The sixth and seventh paragraphs tie closely together, and they basically consist of the author petulantly lashing out at the fact that there is no true vacuum anymore in quantum field theory, and quantum field vacuums have nonzero energy and are not stable states. The absence of fields is not a "true quantum vacuum", as the author would like the reader to believe; the absence of fields is a repudiation of quantum field theory itself, because the author simply can't come to terms with what quantum field theory entails. It postulates that quantum fields pervade all of spacetime. Furthermore, some fundamental particles are bosons, meaning that their wavefunctions are symmetrized; this means that they preferentially colocate (even more than distinguishable particles do), so their number is not conserved, meaning they can pop in and out of existence so long as the total energy is conserved. Given those two facts, it isn't hard to imagine how the universe could emerge from a singularity in a quantum vacuum (although the details are much messier, of course).

The last two paragraphs deal with Krauss's skirmishes with theologians. I would agree that given that he wrote a popular book, he doesn't do his material justice by calling the quantum vacuum "nothing". In fact, there are a few different quantum vacuums, including but not limited to the QED vacuum and the QCD vacuum, and the properties of such vacuums are different. Plus, I feel like Krauss could have written a better book by simply presenting the positions of quantum field theory and what they may imply about the origin of the universe without explicitly picking a bone with religious people. But the author appears to have a total misunderstanding of the quantum vacuum; it does not contain protons and neutrons (or tables and chairs), but it instead contains virtual particles, and while I know nothing about them beyond what I can decipher from Wikipedia, it seems like there is a good mathematical distinction between virtual and real particles.

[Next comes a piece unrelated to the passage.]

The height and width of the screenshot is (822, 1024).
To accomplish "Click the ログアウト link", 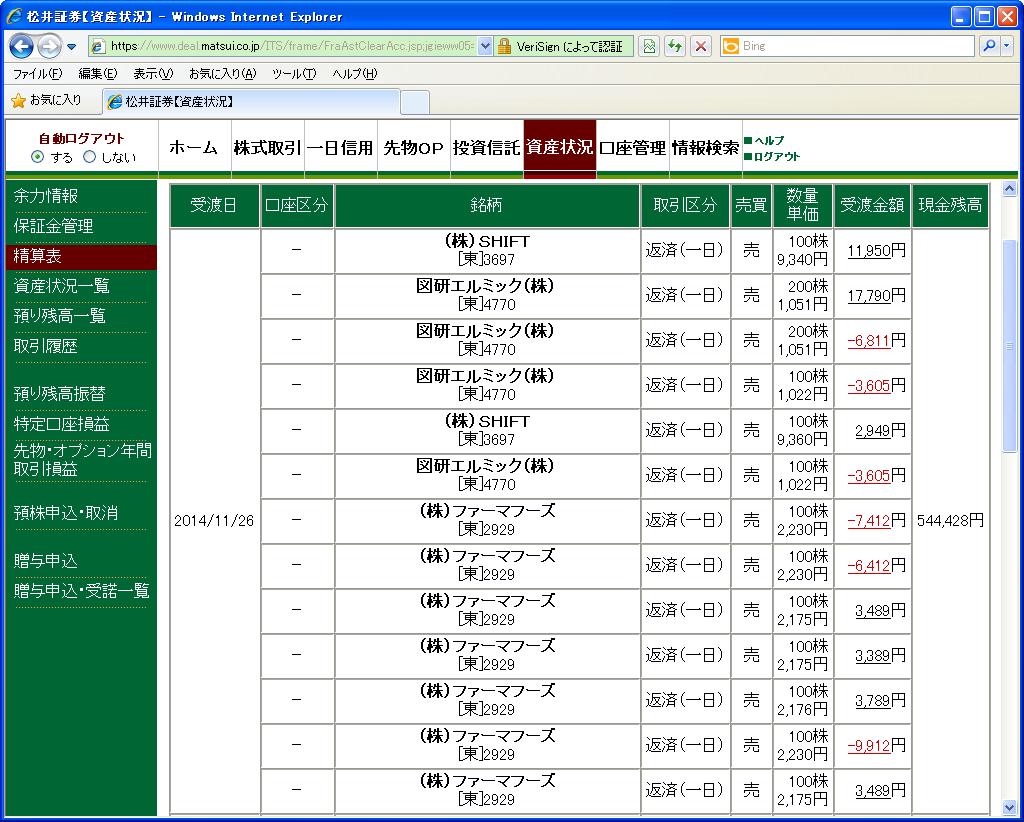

That last paragraph just seems like the ramblings of someone who has forgotten to take their medications. It just didn't seem coherent (no pun intended) at all.

Finally, the byline indicates that David Albert (the author of the book review) has authored a book called "Quantum Mechanics and Experience". I was disappointed to read that because I figured that someone who authored a book about quantum mechanics should know better than to write this. But then I figured that the combination of the terms "quantum mechanics" and "experience" coming from a philosophy professor indicates that this professor has about as much real knowledge of quantum mechanics as Deepak Chopra (which is to say, virtually none at all).